Young girls these days have definitely made a mark in the social media platform, exposing themselves to a great deal of happenings in society. Girls as young as 10 have been creating their very own social media platforms on Instagram, Twitter, Facebook, Snapchat and the likes of many such sites. Many have also become influencers on such platforms.
In an effort to provide the girls with an outlet for them to share, mingle and speak about their opinions or to even just have a mere normal daily discussion about their everyday life, The Women’s Aid Organisation (WAO) has reached out to young girls between the ages of 12 and 18 to interact in a chat group where they could talk openly about any problems or concerns they may have.
WAO Capacity Building Officer, Hannah Reshma Jambunathan said Malaysia lacks care services for young girls, particularly for underprivileged communities, and young women who are often overshadowed due to a major stigma against age and gender.
She stated that;
They deserve the opportunities and the spotlight to make decisions and advocate for change, by allowing girls to take centre stage to share their opinions by listening and respecting what they have to say, thus empowering these girls, and continue normalising a rights-based approach to social change for our girls.
The group is run on a Discord app, and Hannah plays the role of a moderator. She said that it was part of a network named Girls Takeover and was set up by WAO during the lockdown period in April, when people had to resort to communicating online with friends.
The local network, in spite of its name, is not affiliated with the international movement called Girls Takeover, in which women hold positions of authority such as judges, leaders, and chief executives among others.
Hannah has affirmed that the Discord channel, includes ordinary young girls whom come together to share a variant discussion of topics from daily activities and family gatherings to local politics and the US Black Lives Matter movement.
This initiative is definitely a noteworthy move needed by our society for girls from all walks of life to assemble and share their problems or issues in order to positively elevate one another to do better, more so during such unprecedented times.
Hannah also further acclaimed that;
Our network is quite diverse, the majority of the girls come from some form of marginalised communities. Some have HIV and others, disabilities. We also have a few girls from the refugee communities
Presently, more then 70 girls have joined the platform, while WAO is targeting 200 young girls by year end.
Girls aged between 12 and 18 are free to join, when a parent or guardian signs a consent form.
The girls are welcome to share and discuss on enlightening topics such as the rights of migrants and refugees, child sexual abuse and domestic violence, at the same time exchanging news articles on racism, and engaging in interactive discussion topics with their fellow peers on various issues affecting women and society.
While the discussions seem to be quite heavy and thought provoking, WAO also acknowledges that these are young girls, hence will make the session not too serious by engaging in light-hearted discussions about their daily routines or family practices.

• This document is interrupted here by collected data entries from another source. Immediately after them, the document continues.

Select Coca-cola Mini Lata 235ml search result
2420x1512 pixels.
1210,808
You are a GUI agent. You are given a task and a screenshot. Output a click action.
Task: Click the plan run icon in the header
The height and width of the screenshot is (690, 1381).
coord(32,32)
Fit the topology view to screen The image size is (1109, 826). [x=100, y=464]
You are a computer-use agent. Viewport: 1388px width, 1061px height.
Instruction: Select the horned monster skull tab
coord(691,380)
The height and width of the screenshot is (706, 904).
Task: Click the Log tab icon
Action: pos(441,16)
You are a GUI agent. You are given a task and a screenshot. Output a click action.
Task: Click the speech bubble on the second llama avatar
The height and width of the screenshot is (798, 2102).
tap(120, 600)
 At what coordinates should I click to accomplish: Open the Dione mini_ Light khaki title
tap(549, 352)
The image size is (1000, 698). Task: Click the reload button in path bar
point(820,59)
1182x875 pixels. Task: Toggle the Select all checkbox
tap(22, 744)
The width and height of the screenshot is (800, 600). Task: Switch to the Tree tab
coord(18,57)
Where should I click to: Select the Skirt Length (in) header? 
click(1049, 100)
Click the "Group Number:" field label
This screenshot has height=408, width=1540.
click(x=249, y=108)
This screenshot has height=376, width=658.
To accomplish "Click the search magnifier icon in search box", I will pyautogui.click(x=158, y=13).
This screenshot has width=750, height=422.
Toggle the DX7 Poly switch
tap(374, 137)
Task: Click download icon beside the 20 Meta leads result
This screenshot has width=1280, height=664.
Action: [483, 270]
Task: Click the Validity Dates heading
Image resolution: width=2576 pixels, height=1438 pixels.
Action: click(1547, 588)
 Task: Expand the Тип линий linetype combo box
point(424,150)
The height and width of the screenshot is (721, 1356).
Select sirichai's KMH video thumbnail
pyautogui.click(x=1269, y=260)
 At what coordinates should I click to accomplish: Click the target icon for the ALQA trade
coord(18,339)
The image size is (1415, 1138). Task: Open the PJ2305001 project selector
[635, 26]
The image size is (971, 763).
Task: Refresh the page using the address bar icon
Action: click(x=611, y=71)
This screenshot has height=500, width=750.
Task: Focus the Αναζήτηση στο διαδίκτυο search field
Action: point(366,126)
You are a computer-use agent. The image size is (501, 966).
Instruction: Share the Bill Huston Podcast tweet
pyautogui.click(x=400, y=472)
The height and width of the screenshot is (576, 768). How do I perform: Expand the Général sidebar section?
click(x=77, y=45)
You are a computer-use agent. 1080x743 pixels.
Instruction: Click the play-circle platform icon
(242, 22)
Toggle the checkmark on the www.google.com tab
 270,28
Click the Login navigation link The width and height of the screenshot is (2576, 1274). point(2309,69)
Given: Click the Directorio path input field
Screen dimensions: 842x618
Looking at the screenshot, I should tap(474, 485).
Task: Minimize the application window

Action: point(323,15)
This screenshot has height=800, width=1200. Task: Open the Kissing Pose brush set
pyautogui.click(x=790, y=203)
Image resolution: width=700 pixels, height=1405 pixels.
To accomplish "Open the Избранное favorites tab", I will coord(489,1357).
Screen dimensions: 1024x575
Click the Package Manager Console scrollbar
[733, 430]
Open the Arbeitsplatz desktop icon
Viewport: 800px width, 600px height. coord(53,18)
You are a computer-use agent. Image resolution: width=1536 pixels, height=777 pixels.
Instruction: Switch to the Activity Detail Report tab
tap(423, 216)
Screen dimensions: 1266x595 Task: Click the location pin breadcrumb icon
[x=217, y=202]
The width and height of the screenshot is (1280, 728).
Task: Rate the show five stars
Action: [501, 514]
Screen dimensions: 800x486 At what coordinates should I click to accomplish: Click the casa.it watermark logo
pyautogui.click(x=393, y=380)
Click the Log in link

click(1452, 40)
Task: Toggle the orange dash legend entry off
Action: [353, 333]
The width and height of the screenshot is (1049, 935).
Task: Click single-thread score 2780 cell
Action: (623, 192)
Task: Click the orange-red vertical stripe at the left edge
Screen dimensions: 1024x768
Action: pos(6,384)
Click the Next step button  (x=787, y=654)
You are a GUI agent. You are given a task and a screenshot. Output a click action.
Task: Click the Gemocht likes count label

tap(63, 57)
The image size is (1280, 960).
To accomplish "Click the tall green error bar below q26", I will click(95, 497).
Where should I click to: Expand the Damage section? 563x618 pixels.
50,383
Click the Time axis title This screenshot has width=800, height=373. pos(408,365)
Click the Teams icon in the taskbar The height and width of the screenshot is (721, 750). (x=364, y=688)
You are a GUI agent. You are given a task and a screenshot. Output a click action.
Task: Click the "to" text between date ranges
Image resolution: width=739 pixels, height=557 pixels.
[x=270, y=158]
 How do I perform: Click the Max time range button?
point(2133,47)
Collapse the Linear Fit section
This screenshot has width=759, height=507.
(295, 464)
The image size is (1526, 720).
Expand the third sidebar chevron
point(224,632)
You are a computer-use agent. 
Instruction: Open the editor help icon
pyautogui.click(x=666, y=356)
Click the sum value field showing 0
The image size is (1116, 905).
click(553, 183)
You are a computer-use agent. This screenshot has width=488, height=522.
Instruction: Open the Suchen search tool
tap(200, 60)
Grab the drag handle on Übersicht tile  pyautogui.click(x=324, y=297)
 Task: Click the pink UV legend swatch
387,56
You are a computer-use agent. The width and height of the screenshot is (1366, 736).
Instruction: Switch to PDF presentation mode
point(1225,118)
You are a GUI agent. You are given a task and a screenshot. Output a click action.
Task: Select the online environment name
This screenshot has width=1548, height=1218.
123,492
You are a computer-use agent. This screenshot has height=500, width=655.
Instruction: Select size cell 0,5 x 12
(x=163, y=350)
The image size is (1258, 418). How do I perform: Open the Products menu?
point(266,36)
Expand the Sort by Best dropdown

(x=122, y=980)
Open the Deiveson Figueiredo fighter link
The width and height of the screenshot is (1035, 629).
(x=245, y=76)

Several other girls lately talked about Deepavali decorations as well as how they celebrated Deepavali and Hari Raya during the Conditional Movement Control Order (CMCO).
This medium is a very productive initiative embarked on by WAO in building a more united group of young girls.
The group is also able to illuminate them better regarding the recent happenings in the country, by sharing their various takes and thoughts on what matters, and have an open medium to discuss about all that is troubling and of concern to them.
Well done on this wonderful platform WAO!